Consignes de l'exercice: Reprenez le compte rendu du numéro « Les coulisses du musée » de la revue POLI et poursuivez-le à partir de sa dernière phrase.

Extrait fourni:
******
Marion Coville, Noémie Couillard et Karin Schlageter (dir.) : Les coulisses du musée

Michèle Gellereau
p. 207-210
Référence(s) :

Coville M., Couillard N. et Schlageter K. (dir.) (2016). Les coulisses du musée, revue POLI (Politique de l’image) n° 12, Paris, POLI Editions.

Texte intégral

1Ce numéro 12 de la revue POLI se veut original, en harmonie avec son titre et de fait, il nous propose d’explorer ce qui, dans l’espace muséal, est rarement étudié : « les pratiques quotidiennes des professionne-l-le-s restées dans l’ombre en raison de leur caractère usuel et routinier » (4e de couverture). Mais il nous fait découvrir plus que des coulisses : une manière de voir et de faire le musée qui engage le lecteur dans une expérience esthétique autant que dans un travail intellectuel de lecture critique. En effet, son contenu alterne des types de textes variés : articles de recherche, témoignages, entretiens, textes poétiques, photographies. Par ailleurs, il se structure autour de différentes questions (l’exposition, les médiations, la régie, les pratiques, les sites web...) non seulement du point de vue des chercheurs mais aussi du point de vue des acteurs, des artistes, des personnels et d’autres « professionnel(e)s ».
Ce sont par ailleurs des expériences et recherches de différents pays (France, Italie, Suisse, Allemagne, États-Unis, Australie...) qui nourrissent ici des approches multidisciplinaires en sciences humaines et sociales.
******
Bloc de données:
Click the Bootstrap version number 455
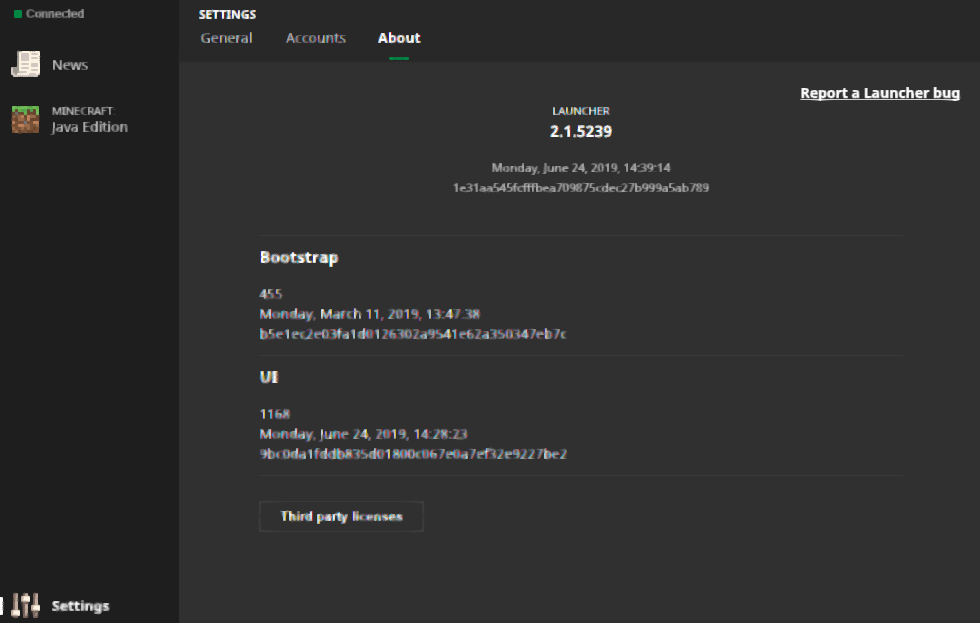The width and height of the screenshot is (980, 623). click(271, 294)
******
Réponse rédigée:
2Les trois directrices de cet ouvrage (Marion Coville, Noémie Couillard et Karin Schlageter) donnent tout de suite le ton en proposant une présentation titrée « Entrée réservée au personnel » (p. 6). Avant de procéder à la présentation thématisée des textes, cette ouverture met l’accent sur la nécessité de ne pas masquer la multiplicité des voix et des acteurs qui font l’activité muséale par la « voix unique et officielle » de l’institution (p. 7). Sans être pour autant un membre du « personnel », le lecteur pénètre facilement dans cette entrée qui propose d’emblée de solides jalons théoriques : les travaux de l’anthropologue Sharon Mac Donald, d’Howard Becker et de plusieurs chercheurs français qui ont écrit sur les professions du musée. Le lecteur est invité dans cette introduction à s’emparer des questions à partir de trois entrées : les approches critiques du musée, les politiques de la médiation, les corps et les objets.

3Pourtant, la structure de l’ouvrage n’est pas organisée par rapport à ces thèmes et finalement, chaque article fonctionne de manière indépendante et ne semble pas forcément s’intégrer dans une seule thématique. Certains articles dépassent largement le thème du numéro. Ainsi le long article (22 pages) de Tony Bennet, traduit de l’anglais « Le dispositif expositionnaire » (p. 14) est très intéressant et propose une approche critique de l’institution muséale se fondant sur Foucault. Connu pour son enrichissement des approches du musée dans une perspective « cultural studies », Bennet livre ici une réflexion en partie historique sur le dispositif expositionnaire qui engage un processus social de régulation. Qu’apprend le citoyen en allant au musée ? Sans doute beaucoup, mais surtout, selon Bennet, à adhérer aux valeurs, organisations des connaissances et perspectives des pouvoirs en place. En s’intéressant à certaines grandes expositions (Expositions universelles de 1851, de 1889 entre autres), il fait tomber le masque du musée ou de l’exposition comme lieu d’éducation citoyenne a-historique et a-politique.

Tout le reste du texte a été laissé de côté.